立山の室堂にもむろん正しい地図がある。
しかし、その土地に関する感覚や思い入れ、印象などが入ったまた違う地図が心にある。
だから地図を描く。
自分の中にある地図を描く。
自分の中にある想いが逃げないように描く。
記憶に定着させるように描く
ここまで室堂へやってきて、雪道をくだり、地獄谷を歩いて、雷鳥沢を見下ろしながら再び上るところまで話を書いたが
一度僕の中にある室堂というものを描き出したいと思った。
だから描いた。
「一生懸命」描けたと思う。

※立山、室堂マップ
気持ちは乗せた。
みなさんに僕の室堂のイメージが伝われば幸いと思う。
僕は写真を撮るとき同じものを撮るのは3度までと考えている。
それは何かが逃げてしまうと思うからだ。
そのときの気持ち、衝動、勢い etc...
そういうものを込める手段として写真というものが大好きだ。
瞬時にそういうものを写真はギュッと掌握してくれる。
無意識ごと抱きしめる。
逆に絵というものは難しい。
その気持ちを書いている間持続しないといけないからだ。
「一生懸命」はよくある言葉だが、これを自信もっていえることが大事だと思う。
ただ実際の地形とは違うと思う。道も詳しい人が見たら違うと思う。
しかし自分の中では世界はこうできている。
そしてそれでよいと信じている。
ちなみにいままでの行程は、室堂のターミナルからスタートして、立山玉水、みくりが池
そして坂道を下って地獄谷、ぐるっと回って坂を上って雷鳥荘までもどってきたという具合だ。

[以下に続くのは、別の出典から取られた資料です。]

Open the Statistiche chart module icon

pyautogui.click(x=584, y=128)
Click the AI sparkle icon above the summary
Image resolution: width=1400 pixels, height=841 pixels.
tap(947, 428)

いままでこのブログに乗せた絵は大抵一発で描いたのだけど、今回は一回失敗した。
それも載せる。

僕は数年前に過ちも含めて自分の歴史だと正面から受け入れようと決めた。
だから多少失敗したり、不完全だとしても、それを認めて、そこに愛にも近い熱意で最善をつくして納得する。
しかし、上の絵はちょっと違うかなと思って途中でやめた。
室堂を山が囲んでいる感じを出そうとして失敗。
剣岳を気持ちだけで書いて失敗。
そしてとどめに地獄谷のへんてこな煙を書いて、その違和感に挫折。
さすがにこれは僕の室堂じゃないと思った。
おかげで最後はペンのインクの出具合を確かめる紙と成り果ててしまった。
しかしそこでこれは違うと思いながら描きつつ次の紙に描き出すビジョンを生み出した。
一生懸命の残骸が次につながる
そういう意味もあってこの絵も愛しくて捨てられないのだった。
時期がくるまでとっておこう。
- 2008/08/22(金) 00:00:51|
- 2008.7 立山を突き抜けて
-
| トラックバック:0
-
| コメント:18
私、絶対、こんなの書けない。。。
写真もさることながら、素晴らしい絵だね。。。
旅を楽しんでいるっていうのが、ものすごく伝わってきます。
- 2008/08/22(金) 01:09:11 |
- URL |
- goodstar #-
- [ 編集]
このウナムさんが書いた山がまさに本物のように見えていて~感心します!!XXXD~
いったいどうやってこれほどできたんでしょうか?
- 2008/08/22(金) 01:14:38 |
- URL |
- りん #-
- [ 編集]
絵もセンスありますね。
なるほどってよく分かりますし、思いも伝わりました。
写真は私もなぜか同じシーンを何度も撮れません。
- 2008/08/22(金) 06:41:43 |
- URL |
- cha2 #sSHoJftA
- [ 編集]
書こうとしているイメージがどんどん膨らんできて、最初と全然違うイメージになる事があります・・・
写真は最初にイメージを掴んだら、そのイメージを追いかける感じでしょうか・・・
東山魁夷の絵は写真にも似た感じがありますが・・・
美術館で名画と言われる絵を鑑賞するのも良い修行になりそうです・・・
でも、私に絵は描けそうにありません・・・
- 2008/08/22(金) 07:54:04 |
- URL |
- 我楽多 #kTvoSsVA
- [ 編集]
〝同じ物を撮るのは三度まで〟
私には重い言葉で、耳が痛い言葉です
どうしても目つぶりが気になるので、1シーン3シャッター位切っちゃいます
〝気持ち、衝動、勢い〟を大事にする
さすがウナムさんです。
- 2008/08/22(金) 08:44:50 |
- URL |
- ナテュール #SFo5/nok
- [ 編集]
確かに過ちも自分なんだけど
私の失敗は時に、もう恥ずかしすぎて
丸めて葬り去りたくなっちゃうものがあるんだよね~
何年か経つと、そんな失敗をした自分が可愛く思えることもあるんだけど・・
一枚目の絵、素晴らしい!
でも、ウナムさんの文章読んでいると、2枚目の失敗の方もなんだか愛おしくなってくるね・・
>ペンのインクの出具合を確かめる紙
「御苦労さま~」
って紙に言いたくなってくる・・
- 2008/08/22(金) 11:21:37 |
- URL |
- さらみ #-
- [ 編集]
世界には、決して不変的なものはないと思います。ウナムさんの絵、私には確かに一つの景色として、感動的に感じました。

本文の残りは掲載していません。